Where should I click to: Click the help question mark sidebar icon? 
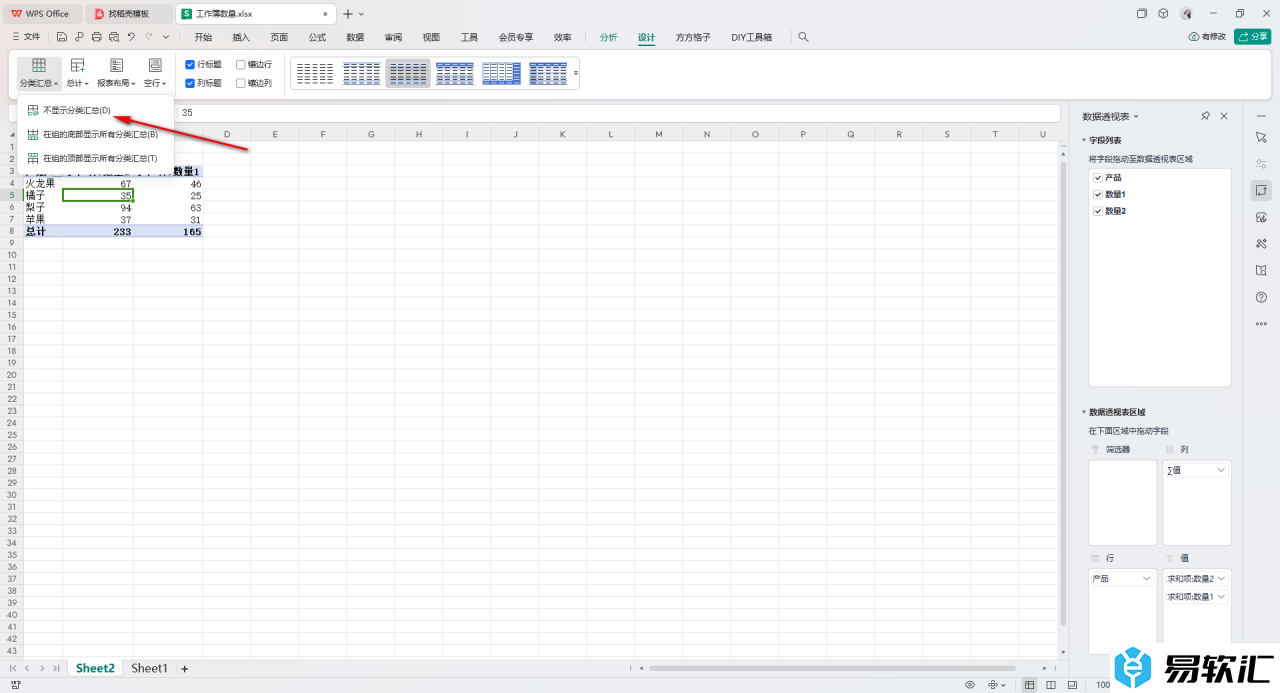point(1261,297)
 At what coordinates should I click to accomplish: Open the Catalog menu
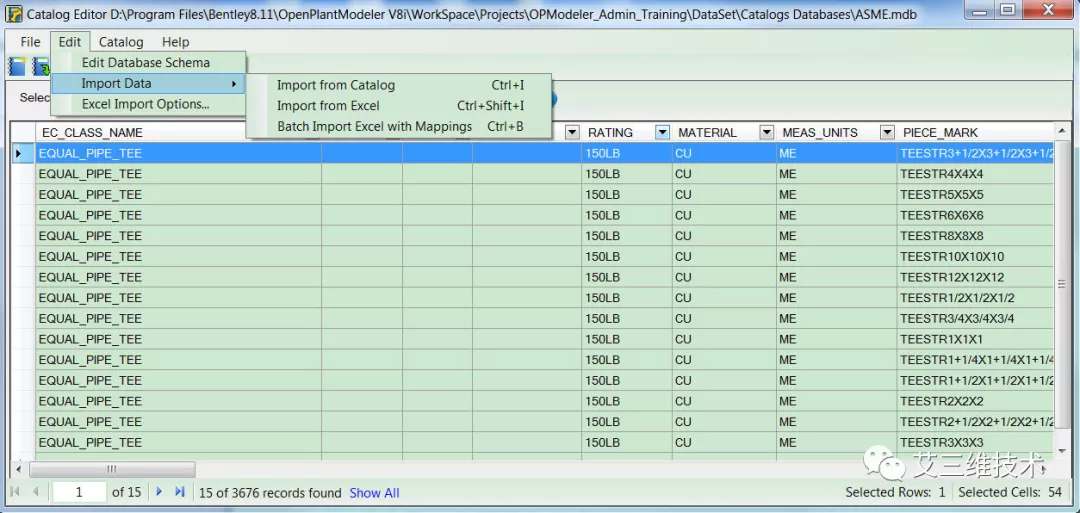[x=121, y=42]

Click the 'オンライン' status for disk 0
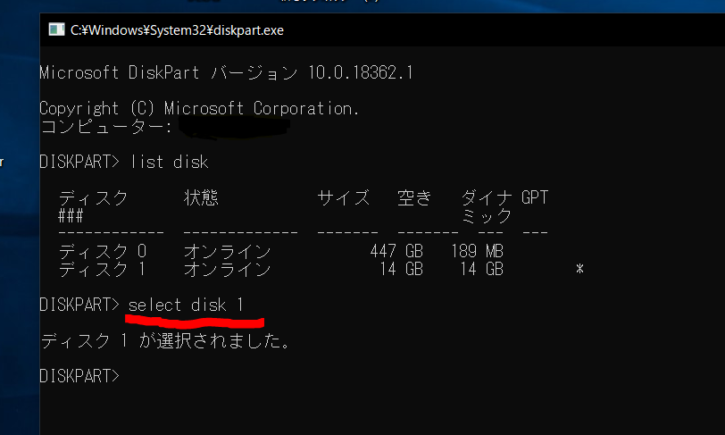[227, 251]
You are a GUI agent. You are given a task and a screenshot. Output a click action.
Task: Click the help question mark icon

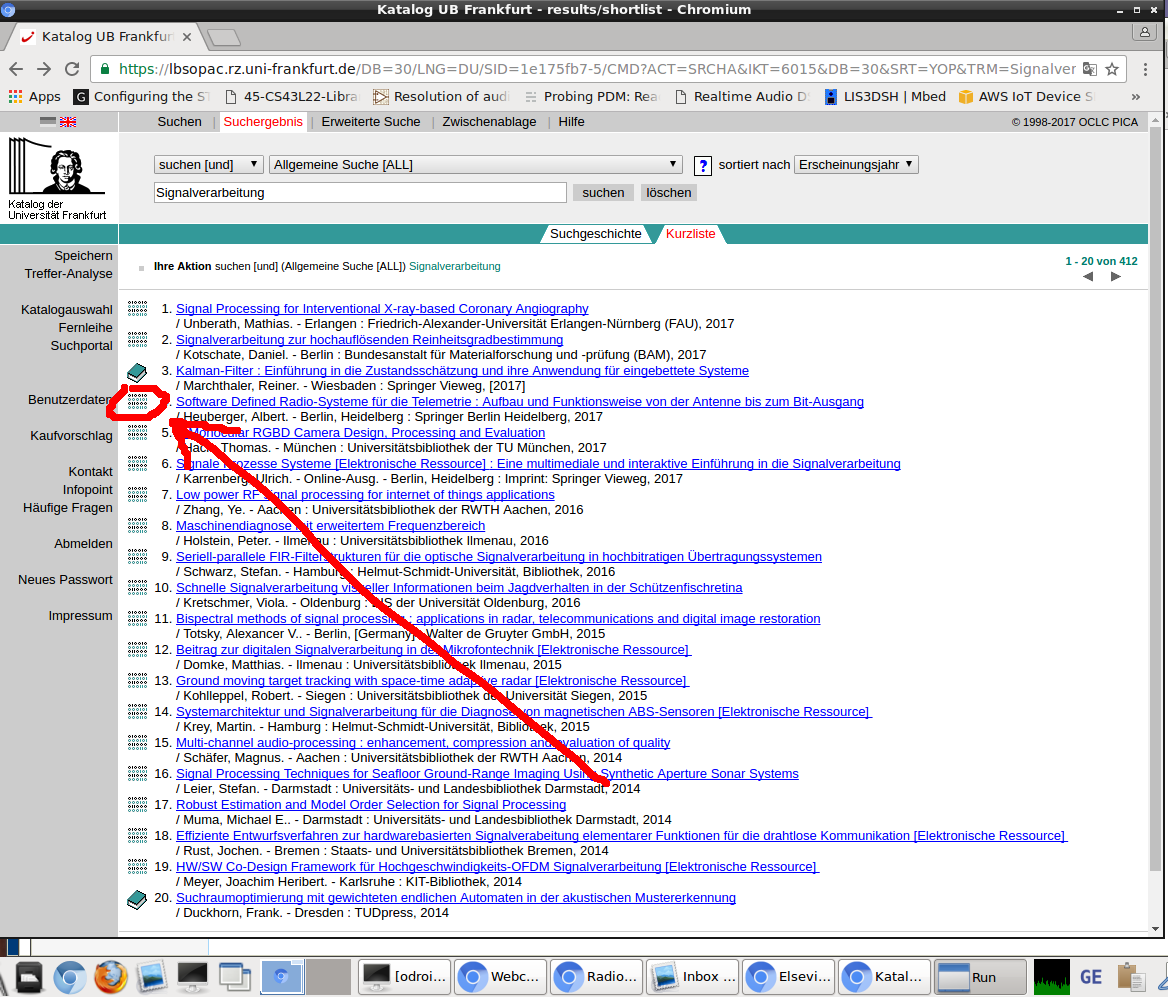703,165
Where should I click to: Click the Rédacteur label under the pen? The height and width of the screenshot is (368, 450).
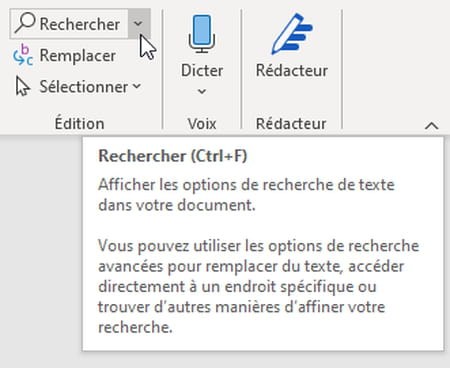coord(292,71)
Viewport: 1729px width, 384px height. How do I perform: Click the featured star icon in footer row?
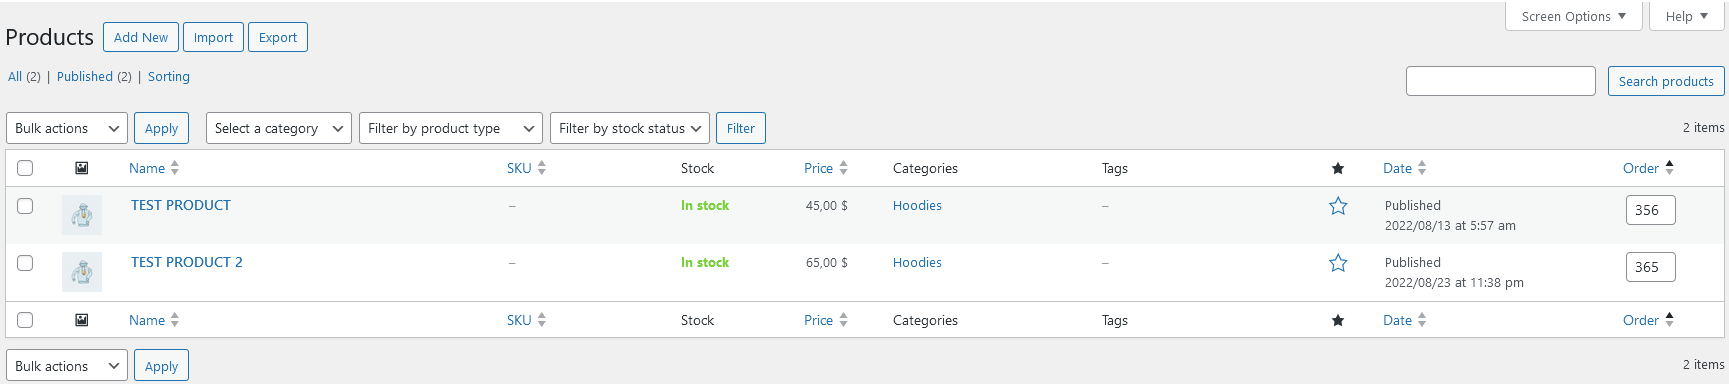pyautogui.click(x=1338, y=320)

----------

▶ INSTRUCTIONS TO FOLLOW
Return the material as it stands. Leave out the pictures.

▶ FINAL ANSWER
Where should I click to: Click the help question mark sidebar icon? 
point(1261,297)
 At what coordinates should I click to accomplish: Open the Catalog menu
[x=121, y=42]

Click the 'オンライン' status for disk 0
[227, 251]
You are a GUI agent. You are given a task and a screenshot. Output a click action.
Task: Click the help question mark icon

703,165
Where should I click to: Click the Rédacteur label under the pen? The height and width of the screenshot is (368, 450).
coord(292,71)
Viewport: 1729px width, 384px height. How do I perform: Click the featured star icon in footer row?
pyautogui.click(x=1338, y=320)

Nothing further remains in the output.